Calocybe gambosa, commonly known as St. George's mushroom, is a species of fungus. It was previously considered a part of large genus Tricholoma. Its common name is derived from Saint George's Day (23 April), around when it appears in the United Kingdom.

The mushroom grows mainly in European grasslands. It is considered a delicacy in Europe.

==Taxonomy==
Initially described as Agaricus gambosus by Elias Magnus Fries in his 1821 work Systema Mycologicum, with its specific epithet derived from a Latin term for "club footed" in relation to its bulky stipe. It was later named Tricholoma gambosum by Paul Kummer in 1871, before being reclassified as Calocybe gambosa by Marinus Anton Donk in 1962. In Germany it is known as Maipilz, where it fruits in May. The genus name is derived from the Ancient Greek terms kalos "pretty", and cubos "head". In Denmark it is called Vårmousseron, appearing in early May.

It derives its common name from when it first appears in the United Kingdom, around Saint George's Day (23 April).

==Description==
The cap measures from 5–15 cm (2 to 6 inches) in diameter and has a smooth texture with ridges on it. The colour of the cap, stipe and flesh ranges from white to creamy. The sinuate gills are white and crowded. The stubby stipe is bulky at the base. The flesh is dense and soft, with a mealy or cucumber smell. The spore print is white.

=== Similar species ===
Care must be taken not to confuse it with the highly poisonous Inosperma erubescens, which grows in the same habitats. The latter has a more pungent fruity smell and bruises red. Entoloma sinuatum, also poisonous, has a rancid smell. Additionally, it may resemble the inedible Melanoleuca strictipes.

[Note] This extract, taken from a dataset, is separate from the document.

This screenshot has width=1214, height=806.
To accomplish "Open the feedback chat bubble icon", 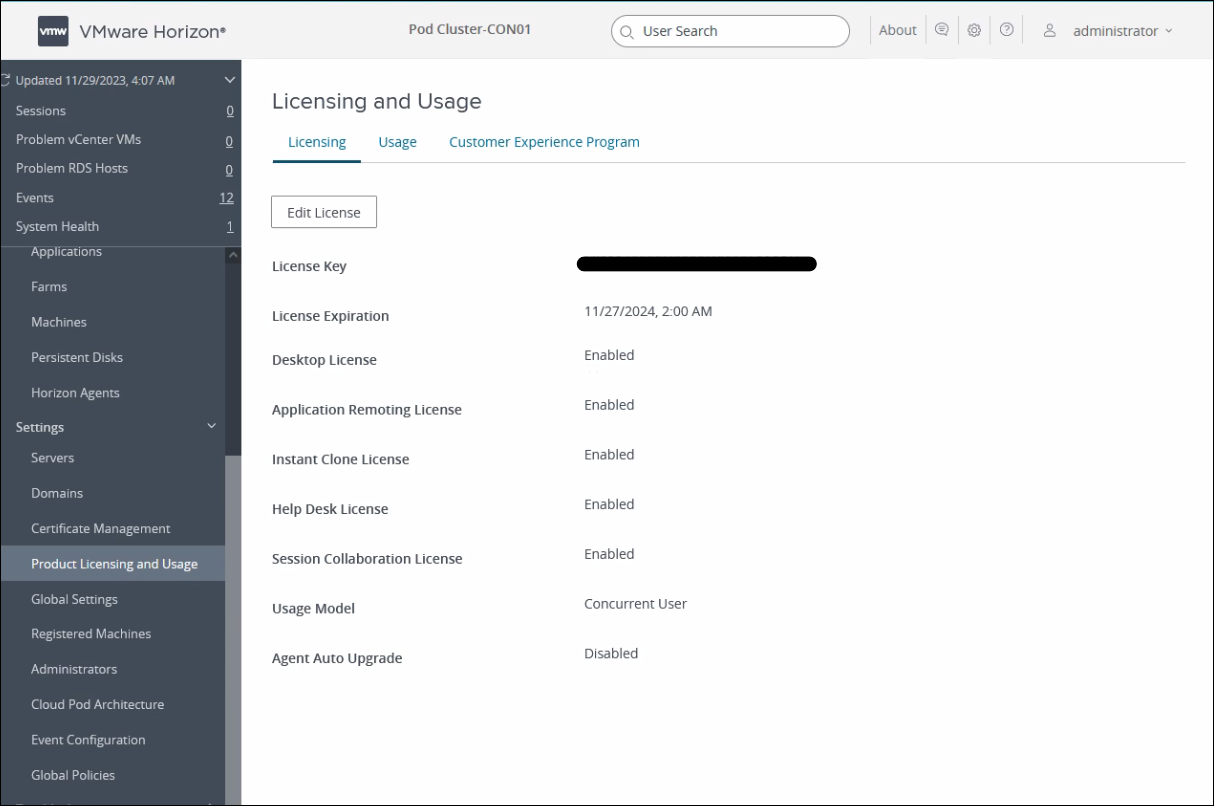I will tap(941, 29).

==Distribution and habitat==
Calocybe gambosa is common in grasslands in Europe, often in areas rich in limestone. It is common on the Swedish islands Öland and Gotland, both situated in the Baltic Sea. On the South Downs in southern England, it has formed huge fairy rings that appear to be several hundred years old. It is found from April to June in the United Kingdom, earlier in warmer countries and later in cooler ones. It appears in March in Italy, hence its regional name marzolino (also known as prugnolo).

==Uses==
The mushroom is best picked in dry weather. Although it resembles some poisonous species, it can be eaten cooked, pickled, and evidently raw.

The species is imported in commercial quantities from Romania, Hungary, and Turkey. It was held in high esteem in medieval Italy, reported by Costanzo Felici in 1569 as the most expensive and highly regarded mushroom in Umbria and Marches in central Italy. It was also held in high esteem in the Apennine Mountains region—Liguria, Tuscany, and Emilia-Romagna)—by Giovanni Targioni Tozzetti in 1777. It is still locally eaten in Emilia-Romagna and Tuscany.

St. George's mushroom is highly prized in the Basque Country of northern Spain, where it fetches very high prices. In Álava, it is traditionally eaten on the feast of Saint Prudentius (28 April), alongside snails. The mushroom is also a cornerstone of the gastronomy of Bilbao, where it is typically eaten in an omelette. The demand in the Basque Country is so high the mushroom has to be imported from Eastern Europe.